YOUR GOAL:
Copy out the lines below word for word, keeping every character, number and space unchanged.
***
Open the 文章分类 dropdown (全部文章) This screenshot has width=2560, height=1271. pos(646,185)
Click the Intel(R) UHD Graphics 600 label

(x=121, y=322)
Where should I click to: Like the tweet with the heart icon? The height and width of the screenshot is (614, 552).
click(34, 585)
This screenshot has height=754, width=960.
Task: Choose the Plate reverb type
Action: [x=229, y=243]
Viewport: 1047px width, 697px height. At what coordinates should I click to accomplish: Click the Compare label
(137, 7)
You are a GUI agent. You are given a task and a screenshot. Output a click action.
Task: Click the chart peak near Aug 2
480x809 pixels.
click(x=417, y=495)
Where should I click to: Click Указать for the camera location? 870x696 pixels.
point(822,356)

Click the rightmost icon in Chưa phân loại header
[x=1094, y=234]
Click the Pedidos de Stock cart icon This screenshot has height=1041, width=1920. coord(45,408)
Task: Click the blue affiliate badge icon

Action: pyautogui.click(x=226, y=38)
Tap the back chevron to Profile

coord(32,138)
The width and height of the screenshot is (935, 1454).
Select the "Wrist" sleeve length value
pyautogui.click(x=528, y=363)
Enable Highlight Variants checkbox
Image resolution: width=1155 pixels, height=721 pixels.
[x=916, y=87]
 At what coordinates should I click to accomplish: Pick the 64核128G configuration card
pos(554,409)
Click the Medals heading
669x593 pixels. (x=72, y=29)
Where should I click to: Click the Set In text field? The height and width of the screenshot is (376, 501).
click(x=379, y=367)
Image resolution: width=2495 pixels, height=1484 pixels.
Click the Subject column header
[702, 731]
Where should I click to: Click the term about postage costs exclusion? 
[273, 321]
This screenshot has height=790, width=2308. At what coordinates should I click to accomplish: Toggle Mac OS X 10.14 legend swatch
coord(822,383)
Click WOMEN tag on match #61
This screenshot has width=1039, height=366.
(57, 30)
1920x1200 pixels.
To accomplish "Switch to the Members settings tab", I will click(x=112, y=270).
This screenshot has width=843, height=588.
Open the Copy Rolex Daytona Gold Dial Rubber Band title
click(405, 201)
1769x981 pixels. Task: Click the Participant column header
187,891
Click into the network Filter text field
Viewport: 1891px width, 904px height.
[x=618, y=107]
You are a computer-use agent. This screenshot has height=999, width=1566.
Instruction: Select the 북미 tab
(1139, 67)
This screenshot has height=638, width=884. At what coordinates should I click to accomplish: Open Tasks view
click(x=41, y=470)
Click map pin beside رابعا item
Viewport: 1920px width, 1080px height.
***
FINAL RESULT:
Open the 文章分类 dropdown (全部文章) This screenshot has width=2560, height=1271. pos(646,185)
Click the Intel(R) UHD Graphics 600 label

(x=121, y=322)
Where should I click to: Like the tweet with the heart icon? The height and width of the screenshot is (614, 552).
click(34, 585)
This screenshot has height=754, width=960.
Task: Choose the Plate reverb type
Action: [x=229, y=243]
Viewport: 1047px width, 697px height. At what coordinates should I click to accomplish: Click the Compare label
(137, 7)
You are a GUI agent. You are given a task and a screenshot. Output a click action.
Task: Click the chart peak near Aug 2
480x809 pixels.
click(x=417, y=495)
Where should I click to: Click Указать for the camera location? 870x696 pixels.
point(822,356)

Click the rightmost icon in Chưa phân loại header
[x=1094, y=234]
Click the Pedidos de Stock cart icon This screenshot has height=1041, width=1920. coord(45,408)
Task: Click the blue affiliate badge icon

Action: pyautogui.click(x=226, y=38)
Tap the back chevron to Profile

coord(32,138)
The width and height of the screenshot is (935, 1454).
Select the "Wrist" sleeve length value
pyautogui.click(x=528, y=363)
Enable Highlight Variants checkbox
Image resolution: width=1155 pixels, height=721 pixels.
[x=916, y=87]
 At what coordinates should I click to accomplish: Pick the 64核128G configuration card
pos(554,409)
Click the Medals heading
669x593 pixels. (x=72, y=29)
Where should I click to: Click the Set In text field? The height and width of the screenshot is (376, 501).
click(x=379, y=367)
Image resolution: width=2495 pixels, height=1484 pixels.
Click the Subject column header
[702, 731]
Where should I click to: Click the term about postage costs exclusion? 
[273, 321]
This screenshot has height=790, width=2308. At what coordinates should I click to accomplish: Toggle Mac OS X 10.14 legend swatch
coord(822,383)
Click WOMEN tag on match #61
This screenshot has width=1039, height=366.
(57, 30)
1920x1200 pixels.
To accomplish "Switch to the Members settings tab", I will click(x=112, y=270).
This screenshot has width=843, height=588.
Open the Copy Rolex Daytona Gold Dial Rubber Band title
click(405, 201)
1769x981 pixels. Task: Click the Participant column header
187,891
Click into the network Filter text field
Viewport: 1891px width, 904px height.
[x=618, y=107]
You are a computer-use agent. This screenshot has height=999, width=1566.
Instruction: Select the 북미 tab
(1139, 67)
This screenshot has height=638, width=884. At what coordinates should I click to accomplish: Open Tasks view
click(x=41, y=470)
Click map pin beside رابعا item
Viewport: 1920px width, 1080px height.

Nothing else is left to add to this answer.